Petty Business
I've been up since
Ah for the life of a freelancer! You can spend an entire week waiting for work, scouring contacts for work, soliciting strangers through the Internet for work, and contemplating any variety of hair-brained schemes to get work only to find that the work you wanted on Monday has arrived on Saturday, when you'd prefer to be walking the city streets in search of a bookstore or an as yet undiscovered bistro.
Alas, as a freelancer (at least in the beginning), you have to seize the opportunities you have. Some of us learn this the hard way. Others, I suppose, stumble from opportunity to opportunity, taking advantage of whatever luck they see while finding ways to make that luck happen. To everyone else, such people must seem blessed or lucky or immensely talented. Perhaps, this is true, but I suspect there is more to the story.
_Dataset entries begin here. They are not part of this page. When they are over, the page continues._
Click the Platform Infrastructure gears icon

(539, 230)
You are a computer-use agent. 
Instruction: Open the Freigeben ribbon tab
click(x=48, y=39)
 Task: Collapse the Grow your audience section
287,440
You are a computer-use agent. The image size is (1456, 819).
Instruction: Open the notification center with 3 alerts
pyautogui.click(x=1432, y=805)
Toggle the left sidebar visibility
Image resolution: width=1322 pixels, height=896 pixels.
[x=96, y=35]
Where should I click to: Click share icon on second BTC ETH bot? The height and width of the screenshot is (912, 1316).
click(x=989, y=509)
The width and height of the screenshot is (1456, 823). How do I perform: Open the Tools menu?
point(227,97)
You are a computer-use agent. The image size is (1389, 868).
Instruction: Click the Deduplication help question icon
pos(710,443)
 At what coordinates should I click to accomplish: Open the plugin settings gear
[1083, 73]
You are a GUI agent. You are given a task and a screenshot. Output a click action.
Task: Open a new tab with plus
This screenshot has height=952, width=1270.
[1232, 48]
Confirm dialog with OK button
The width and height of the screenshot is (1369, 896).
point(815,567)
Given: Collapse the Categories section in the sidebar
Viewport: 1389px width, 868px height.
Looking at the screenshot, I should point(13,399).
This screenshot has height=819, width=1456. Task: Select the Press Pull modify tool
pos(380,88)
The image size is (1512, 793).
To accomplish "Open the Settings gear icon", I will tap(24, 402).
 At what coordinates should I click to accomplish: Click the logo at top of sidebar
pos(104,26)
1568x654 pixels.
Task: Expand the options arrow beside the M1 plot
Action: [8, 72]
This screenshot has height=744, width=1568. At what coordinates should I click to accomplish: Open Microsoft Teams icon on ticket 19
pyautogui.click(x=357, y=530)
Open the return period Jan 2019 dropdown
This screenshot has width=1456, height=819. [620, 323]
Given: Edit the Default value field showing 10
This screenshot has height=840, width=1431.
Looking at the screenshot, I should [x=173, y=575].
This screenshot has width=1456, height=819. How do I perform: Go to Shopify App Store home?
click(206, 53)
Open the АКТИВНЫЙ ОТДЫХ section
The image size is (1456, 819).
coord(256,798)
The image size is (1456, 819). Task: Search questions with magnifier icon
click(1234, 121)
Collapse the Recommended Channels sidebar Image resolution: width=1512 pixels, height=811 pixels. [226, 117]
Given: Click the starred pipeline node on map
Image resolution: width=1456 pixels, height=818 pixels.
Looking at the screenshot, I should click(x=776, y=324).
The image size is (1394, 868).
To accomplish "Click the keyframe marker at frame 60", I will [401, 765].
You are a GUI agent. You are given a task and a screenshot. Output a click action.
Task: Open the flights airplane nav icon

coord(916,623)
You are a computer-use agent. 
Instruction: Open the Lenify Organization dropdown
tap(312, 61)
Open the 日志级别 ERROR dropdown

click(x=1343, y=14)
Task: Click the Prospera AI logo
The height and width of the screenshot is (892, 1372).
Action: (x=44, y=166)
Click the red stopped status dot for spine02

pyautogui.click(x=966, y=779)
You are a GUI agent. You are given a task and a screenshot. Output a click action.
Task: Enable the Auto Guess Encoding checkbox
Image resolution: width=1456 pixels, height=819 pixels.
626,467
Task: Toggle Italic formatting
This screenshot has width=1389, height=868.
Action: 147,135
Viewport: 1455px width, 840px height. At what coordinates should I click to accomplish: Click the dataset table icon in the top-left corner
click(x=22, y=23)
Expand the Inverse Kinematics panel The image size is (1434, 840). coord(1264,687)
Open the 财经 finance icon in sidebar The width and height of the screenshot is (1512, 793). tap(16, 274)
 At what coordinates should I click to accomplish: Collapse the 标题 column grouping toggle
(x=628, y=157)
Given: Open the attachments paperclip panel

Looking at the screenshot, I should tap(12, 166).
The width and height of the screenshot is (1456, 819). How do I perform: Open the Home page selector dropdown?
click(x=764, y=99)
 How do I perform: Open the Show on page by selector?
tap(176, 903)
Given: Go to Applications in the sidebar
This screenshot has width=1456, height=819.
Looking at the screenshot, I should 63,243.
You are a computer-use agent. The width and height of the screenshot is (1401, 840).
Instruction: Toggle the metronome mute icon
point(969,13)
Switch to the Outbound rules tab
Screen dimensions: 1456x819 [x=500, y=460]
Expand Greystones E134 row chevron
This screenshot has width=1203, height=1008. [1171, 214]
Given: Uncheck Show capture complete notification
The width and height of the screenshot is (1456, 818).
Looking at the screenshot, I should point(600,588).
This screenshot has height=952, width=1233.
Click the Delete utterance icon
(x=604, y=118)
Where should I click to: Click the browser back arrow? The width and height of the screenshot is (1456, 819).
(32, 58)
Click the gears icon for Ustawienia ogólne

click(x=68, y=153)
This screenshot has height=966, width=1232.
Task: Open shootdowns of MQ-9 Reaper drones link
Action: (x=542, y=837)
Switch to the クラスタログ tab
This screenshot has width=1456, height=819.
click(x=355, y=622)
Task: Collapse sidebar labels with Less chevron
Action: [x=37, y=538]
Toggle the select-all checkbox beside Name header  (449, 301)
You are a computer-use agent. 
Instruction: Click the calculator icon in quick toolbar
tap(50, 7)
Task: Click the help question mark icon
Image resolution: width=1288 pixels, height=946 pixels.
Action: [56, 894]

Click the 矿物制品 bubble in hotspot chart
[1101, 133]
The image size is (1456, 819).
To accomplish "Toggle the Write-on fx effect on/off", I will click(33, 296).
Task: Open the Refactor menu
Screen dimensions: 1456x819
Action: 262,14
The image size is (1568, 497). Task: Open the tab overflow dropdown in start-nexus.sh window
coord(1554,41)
You see, in graduate school, a few of my peers had far more success than I did. In fact, ten years later, this is still true. For a number of years, I would occasionally run across the name of a former classmate in a literary journal or on a website somewhere, and I'd feel that inevitable twinge of jealousy. More, I would reflect on my life thus far, and fall into a funk about my seeming lack of success that must have resembled depression from the perspective of my friends.
Imagine, for example, that you're in a workshop and preparing to discuss a poem from one of your peers. You launch into your critique, full of bravado, and certain that you can help her make the poem far better. Now, imagine that after the final critique has been offered, while the class prepares to move on, your peer informs you that the poem has just been accepted for publication in The American Poetry Review.
How would you react?
Personally, I don't imagine that I reacted that well. But why? After all, she had the initiative and courage to submit her poetry widely. I, on the other hand, was concentrating on my studies and aiming to make each poem as perfect as it possibly could be. In other words, I wasn't prepared to have my work out in the public, being evaluated. So, why, should I have been jealous? She was, after all, only seizing an opportunity.
Personally, I've been more adept at letting opportunities slip away, at least until recently. Now, I think I understand a bit more about how to make those opportunities.